L’acte constatant la dévolution successorale a été établi le 24 novembre 2005 par Maître [B].
[U] [T] et [Y] [D] ont laissé pour leur succéder leurs deux enfants :
Madame [K] [V] [D]
Monsieur [C] [Z] [W] [D].
L’acte de notoriété a été dressé par Maître [B] notaire, le 12 juillet 2017.
Par exploit du 23 novembre 2020, Madame [K] [V] [D] a assigné Monsieur [C] [D] devant le tribunal judiciaire de NANTERRE aux fins de voir ordonner l’ouverture des opérations de comptes liquidation partage.
Par ordonnance rendue le 14 septembre 2023 le juge de la mise en état a rejeté la demande tendant à voir déclarer irrecevable l’action de Mme [D] en ouverture des opérations de compte, liquidation et de partage de la succession.
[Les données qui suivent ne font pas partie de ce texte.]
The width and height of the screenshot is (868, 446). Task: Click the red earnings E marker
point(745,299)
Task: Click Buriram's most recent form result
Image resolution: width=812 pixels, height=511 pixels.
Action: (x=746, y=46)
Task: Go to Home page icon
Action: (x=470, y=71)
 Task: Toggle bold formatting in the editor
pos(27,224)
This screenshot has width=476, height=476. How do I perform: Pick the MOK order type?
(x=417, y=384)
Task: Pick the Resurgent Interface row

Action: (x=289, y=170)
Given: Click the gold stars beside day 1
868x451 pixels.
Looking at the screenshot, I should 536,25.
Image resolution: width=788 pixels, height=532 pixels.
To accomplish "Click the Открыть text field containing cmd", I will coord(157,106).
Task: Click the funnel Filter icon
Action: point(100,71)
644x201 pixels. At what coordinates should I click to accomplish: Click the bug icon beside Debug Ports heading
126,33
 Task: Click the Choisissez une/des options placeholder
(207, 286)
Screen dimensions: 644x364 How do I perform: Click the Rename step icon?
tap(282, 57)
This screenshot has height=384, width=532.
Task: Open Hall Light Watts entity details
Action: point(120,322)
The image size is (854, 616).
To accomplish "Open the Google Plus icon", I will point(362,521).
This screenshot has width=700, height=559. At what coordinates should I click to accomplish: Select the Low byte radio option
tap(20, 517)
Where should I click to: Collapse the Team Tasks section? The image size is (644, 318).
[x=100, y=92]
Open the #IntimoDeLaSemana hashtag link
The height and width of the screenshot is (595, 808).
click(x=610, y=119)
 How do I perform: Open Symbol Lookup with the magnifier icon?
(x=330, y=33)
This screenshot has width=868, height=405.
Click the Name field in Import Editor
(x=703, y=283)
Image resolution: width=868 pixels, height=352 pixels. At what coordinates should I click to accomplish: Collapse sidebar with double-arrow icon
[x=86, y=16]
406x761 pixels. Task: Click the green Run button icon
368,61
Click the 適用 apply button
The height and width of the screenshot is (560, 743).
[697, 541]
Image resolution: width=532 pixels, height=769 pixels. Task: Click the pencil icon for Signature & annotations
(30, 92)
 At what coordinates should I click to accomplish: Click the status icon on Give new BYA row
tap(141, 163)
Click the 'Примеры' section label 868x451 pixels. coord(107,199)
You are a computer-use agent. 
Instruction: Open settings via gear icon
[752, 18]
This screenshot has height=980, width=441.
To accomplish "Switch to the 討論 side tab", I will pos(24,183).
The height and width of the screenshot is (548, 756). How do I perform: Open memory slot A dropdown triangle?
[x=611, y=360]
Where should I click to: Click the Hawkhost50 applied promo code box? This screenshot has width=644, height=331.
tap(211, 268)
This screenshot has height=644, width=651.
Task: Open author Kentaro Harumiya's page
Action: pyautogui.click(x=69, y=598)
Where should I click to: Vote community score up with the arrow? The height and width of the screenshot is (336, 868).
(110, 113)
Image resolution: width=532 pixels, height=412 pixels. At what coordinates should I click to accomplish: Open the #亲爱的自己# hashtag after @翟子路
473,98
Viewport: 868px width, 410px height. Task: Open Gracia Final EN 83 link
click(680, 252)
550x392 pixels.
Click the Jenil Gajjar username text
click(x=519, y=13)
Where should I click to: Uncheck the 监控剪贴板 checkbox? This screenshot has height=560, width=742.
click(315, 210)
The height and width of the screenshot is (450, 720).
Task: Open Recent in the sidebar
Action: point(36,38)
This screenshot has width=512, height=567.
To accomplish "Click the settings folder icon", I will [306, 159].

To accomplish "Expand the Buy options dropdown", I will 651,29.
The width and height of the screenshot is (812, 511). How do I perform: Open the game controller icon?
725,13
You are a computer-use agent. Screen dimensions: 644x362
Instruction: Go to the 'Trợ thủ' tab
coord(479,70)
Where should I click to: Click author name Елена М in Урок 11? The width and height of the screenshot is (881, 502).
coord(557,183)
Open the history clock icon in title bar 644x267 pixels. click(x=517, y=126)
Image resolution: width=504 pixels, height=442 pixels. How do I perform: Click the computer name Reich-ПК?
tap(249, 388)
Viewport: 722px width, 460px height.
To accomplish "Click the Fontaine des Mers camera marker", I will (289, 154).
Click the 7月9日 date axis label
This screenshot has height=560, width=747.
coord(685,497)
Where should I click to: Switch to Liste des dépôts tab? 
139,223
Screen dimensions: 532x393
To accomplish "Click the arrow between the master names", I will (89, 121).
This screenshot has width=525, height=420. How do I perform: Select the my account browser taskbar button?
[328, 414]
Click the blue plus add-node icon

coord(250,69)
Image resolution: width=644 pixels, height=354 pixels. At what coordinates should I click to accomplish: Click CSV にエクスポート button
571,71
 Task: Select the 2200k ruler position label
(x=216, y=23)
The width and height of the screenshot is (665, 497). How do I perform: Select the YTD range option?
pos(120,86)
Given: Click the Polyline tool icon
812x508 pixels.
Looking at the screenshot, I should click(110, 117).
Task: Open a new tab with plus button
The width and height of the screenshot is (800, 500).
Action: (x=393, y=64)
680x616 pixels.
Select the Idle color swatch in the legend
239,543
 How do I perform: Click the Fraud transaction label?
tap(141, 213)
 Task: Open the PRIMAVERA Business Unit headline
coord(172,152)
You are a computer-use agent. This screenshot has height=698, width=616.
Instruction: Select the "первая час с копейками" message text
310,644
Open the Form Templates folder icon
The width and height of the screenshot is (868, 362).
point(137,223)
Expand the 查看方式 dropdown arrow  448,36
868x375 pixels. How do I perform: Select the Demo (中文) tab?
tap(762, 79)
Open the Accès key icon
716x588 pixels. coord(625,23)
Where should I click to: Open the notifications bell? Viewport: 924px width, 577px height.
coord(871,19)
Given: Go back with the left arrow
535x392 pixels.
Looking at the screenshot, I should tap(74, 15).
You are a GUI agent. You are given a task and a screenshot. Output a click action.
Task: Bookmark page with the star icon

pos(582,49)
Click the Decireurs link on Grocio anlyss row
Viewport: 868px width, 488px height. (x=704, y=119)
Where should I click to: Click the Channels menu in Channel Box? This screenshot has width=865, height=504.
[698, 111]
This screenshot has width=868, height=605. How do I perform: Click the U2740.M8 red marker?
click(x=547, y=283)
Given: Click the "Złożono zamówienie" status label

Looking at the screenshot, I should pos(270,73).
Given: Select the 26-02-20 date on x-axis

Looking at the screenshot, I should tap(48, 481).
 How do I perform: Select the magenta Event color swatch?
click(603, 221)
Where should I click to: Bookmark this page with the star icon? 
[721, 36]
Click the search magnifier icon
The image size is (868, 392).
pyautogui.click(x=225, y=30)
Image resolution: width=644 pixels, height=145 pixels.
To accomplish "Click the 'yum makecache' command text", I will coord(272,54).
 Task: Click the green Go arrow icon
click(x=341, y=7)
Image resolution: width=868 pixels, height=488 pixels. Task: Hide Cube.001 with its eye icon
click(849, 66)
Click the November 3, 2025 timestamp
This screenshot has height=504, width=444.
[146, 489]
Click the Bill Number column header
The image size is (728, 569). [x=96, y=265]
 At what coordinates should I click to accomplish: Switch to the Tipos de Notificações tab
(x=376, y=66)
Suivant conclusions notifiées par voie électronique le 17 avril 2024, Madame [K] [V] [D] demande au tribunal de :
Vu les ARTICLES 1361 et suivants du code de procédure civile,
Vu les articles 815 et suivants du code civil
Constater que Madame [S] [D] a présenté un projet de partage
Dire madame [K] [V] [D] recevable et bien fondée en ses demandes tendant à voir :
D’ordonner l’ouverture des opérations de compte et liquidation-partage de la succession de Madame [U] [T] [D] et de Monsieur [Y] [D].
Désigner Maître [L] [B], notaire à [Localité 15] pour y procéder et selon les modalités fixées par la décision à intervenir
Commettre un juge pour le surveiller, statuer sur les difficultés, et faire rapport au tribunal en cas de désaccord subsistant des parties
Ordonner le rapport aux successions de la donation du bien immobilier en avancement d’hoirie au profit de Monsieur [C] [D] le 2 novembre 1995 dans l’une et l’autre succession
Ordonner le rapport à la succession de Madame [U] [N] par Monsieur [C] [D] de la somme de 17 000 €
Ordonner le rapport à succession de Monsieur [Y] [D] par Monsieur [C] [D] de la somme de 86 000 €
CONDAMNER Monsieur [C] [D] aux entiers dépens dont distraction au profit de Maître Richard LABALLETTE pour ceux dont il aurait fait l’avance sans avoir reçu provision, conformément aux dispositions de l’article 699 du CPC
CONDAMNER Monsieur [C] [D] au paiement de la somme de 2000 € au profit de Madame [D] sur le fondement de l’article 700 du CPC.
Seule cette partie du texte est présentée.